Wednesday, December 28, 2011

MutliSubnetFailover – the DNS conundrum

I love new technology and I love new ideas, but sometimes the coolest of those are somewhat not thought through… When Microsoft announced the support for multisubnet clustering in SQL 2012 I was cheerful, as this is a feature that can come in really handy in time like these. Unfortunately in the real world this new feature soon proved to be … let’s say … improvable.

Here’s the deal: When you have a virtual network name (VNN) in a cluster with multiple IP addresses behind it in the end what that does is automatically reset DNS entries whenever you failover the group. Now as all of you know (and if you don’t know it’s still a fact unfortunately…) client computers have this nasty thing that’s called “DNS resolver cache”, which basically means that names that have already been resolved to IP addresses will be cached locally and not sent to the DNS server again for a while. (That while is called the “Time to Live”, or TTL for short.) VERY good idea in normal life, otherwise DNS Servers would have a real problem and every request would be WAY slow… Unfortunately… VERY bad idea for failover scenarios like ours with the DB, especially if you require real high availability…

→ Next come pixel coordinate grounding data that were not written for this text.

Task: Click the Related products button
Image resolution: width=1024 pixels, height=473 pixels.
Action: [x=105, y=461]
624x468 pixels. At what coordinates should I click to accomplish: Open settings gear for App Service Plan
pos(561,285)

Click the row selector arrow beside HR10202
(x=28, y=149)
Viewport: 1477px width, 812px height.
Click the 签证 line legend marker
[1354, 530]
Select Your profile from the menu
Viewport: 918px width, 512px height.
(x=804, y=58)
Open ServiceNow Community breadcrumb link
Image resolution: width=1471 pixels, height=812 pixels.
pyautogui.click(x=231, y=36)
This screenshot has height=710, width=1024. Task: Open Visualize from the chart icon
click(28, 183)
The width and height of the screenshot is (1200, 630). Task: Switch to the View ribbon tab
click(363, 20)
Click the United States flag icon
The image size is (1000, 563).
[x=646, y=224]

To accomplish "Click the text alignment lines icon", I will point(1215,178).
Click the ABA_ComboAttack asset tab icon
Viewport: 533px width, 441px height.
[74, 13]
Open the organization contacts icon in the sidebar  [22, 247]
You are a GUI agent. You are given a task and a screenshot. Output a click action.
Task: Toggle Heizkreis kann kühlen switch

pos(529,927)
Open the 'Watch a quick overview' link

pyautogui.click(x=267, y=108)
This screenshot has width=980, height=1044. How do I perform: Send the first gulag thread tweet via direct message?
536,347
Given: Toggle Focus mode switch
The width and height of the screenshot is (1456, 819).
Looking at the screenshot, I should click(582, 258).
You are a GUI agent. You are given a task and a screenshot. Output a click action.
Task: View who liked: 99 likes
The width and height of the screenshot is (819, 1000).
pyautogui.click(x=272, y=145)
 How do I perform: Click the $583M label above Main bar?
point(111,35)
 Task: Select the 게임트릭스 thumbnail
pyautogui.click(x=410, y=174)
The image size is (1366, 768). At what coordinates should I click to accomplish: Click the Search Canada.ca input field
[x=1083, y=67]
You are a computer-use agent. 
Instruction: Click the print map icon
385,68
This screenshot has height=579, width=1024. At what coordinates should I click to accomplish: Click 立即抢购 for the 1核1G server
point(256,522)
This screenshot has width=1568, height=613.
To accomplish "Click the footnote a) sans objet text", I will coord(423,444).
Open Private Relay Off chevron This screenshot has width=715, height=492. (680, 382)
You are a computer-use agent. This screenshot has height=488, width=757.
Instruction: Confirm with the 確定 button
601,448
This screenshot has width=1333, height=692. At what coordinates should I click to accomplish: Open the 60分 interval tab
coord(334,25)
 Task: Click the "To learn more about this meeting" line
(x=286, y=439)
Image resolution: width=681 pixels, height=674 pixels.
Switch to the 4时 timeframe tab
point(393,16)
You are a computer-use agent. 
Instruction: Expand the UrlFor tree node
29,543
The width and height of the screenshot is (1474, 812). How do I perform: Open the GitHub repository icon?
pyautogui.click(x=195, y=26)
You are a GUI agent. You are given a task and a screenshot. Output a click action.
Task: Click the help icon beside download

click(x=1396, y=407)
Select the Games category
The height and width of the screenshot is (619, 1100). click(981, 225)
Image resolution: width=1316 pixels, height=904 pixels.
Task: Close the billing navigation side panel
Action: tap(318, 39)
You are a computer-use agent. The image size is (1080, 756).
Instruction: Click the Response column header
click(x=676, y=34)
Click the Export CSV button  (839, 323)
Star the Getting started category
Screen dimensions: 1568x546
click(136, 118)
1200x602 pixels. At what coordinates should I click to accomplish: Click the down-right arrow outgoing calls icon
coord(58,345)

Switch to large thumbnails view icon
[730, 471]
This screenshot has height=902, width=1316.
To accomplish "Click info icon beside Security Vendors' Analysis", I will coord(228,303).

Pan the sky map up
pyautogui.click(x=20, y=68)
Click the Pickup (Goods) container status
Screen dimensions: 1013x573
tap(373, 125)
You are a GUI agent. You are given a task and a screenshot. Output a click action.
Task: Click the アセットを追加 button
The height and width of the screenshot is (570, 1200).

OK, now, Microsoft is not THAT stupid… in fact they have quite smart people there and those people thought about this problem too. What they did to tackle this was quite simple: Make the client driver aware of the problem so it can solve it. The way they did this was… well… Interesting at best… They changed the behavior of the VNN so it would always register all IPs in DNS, not only the active one, (ok, this was not a real change, cluster service had this feature for a while now, they just use it…) and build a change into the client to get all those IPs and automatically connect and reconnect to the active one.

Nice idea in theory… The problem starts when you begin using applications that are not aware of that idea. Why? Because what happens by default when you have multiple IPs in DNS is that the client fetches a random one (OK, not really random, but it doesn’t matter for now…) and places that one in his cache. If that one is the one that is currently inactive… Well… Let’s call it a bad day… You will just not get a connection open, and the server will not fetch a new IP because the resolver cache already has one… So… Tough luck…

OK… Enough with that… So how do you overcome this problem? Well, unfortunately there is no really good way to do it… (Unless of course all your applications can be made aware of the situation by using the latest drivers…) Here is what I would do for now as a next best thing to a solution:

  1. Stop the DNS behavior of the VNN, let it run as it would have normally. Unfortunately you can’t change this in the UI, only via commandline: cluster.exe RES <ResourceName> /PRIV RegisterAllProvidersIP=0
  2. Reduce the TTL of that DNS entry to whatever is the longest you can possibly wait for a failover. I chose 15 seconds for that, but feel free to go your own way. Luckily this setting can be changed in the DNS management UI.
  3. Still keep the MultiSubnetFailover=True parameter in the apps that support it. It doesn’t really help, but maybe you reach the point at some time where you have a homogenous system again and can use that new pattern.

There is an alternative way too that might even be better than this one. But I would strictly only recommend this if your system is rather small. (In numbers of DBs…) You could leave the SQL listener as it is and connect your MutliSubnet aware applications there. Then add a second VNN to the group that is set with minimal TTL and no RegisterAllProvidersIP flag to connect your legacy apps to. This setup will give you maximum availability and flexibility, but it requires extra work and extra IP addresses…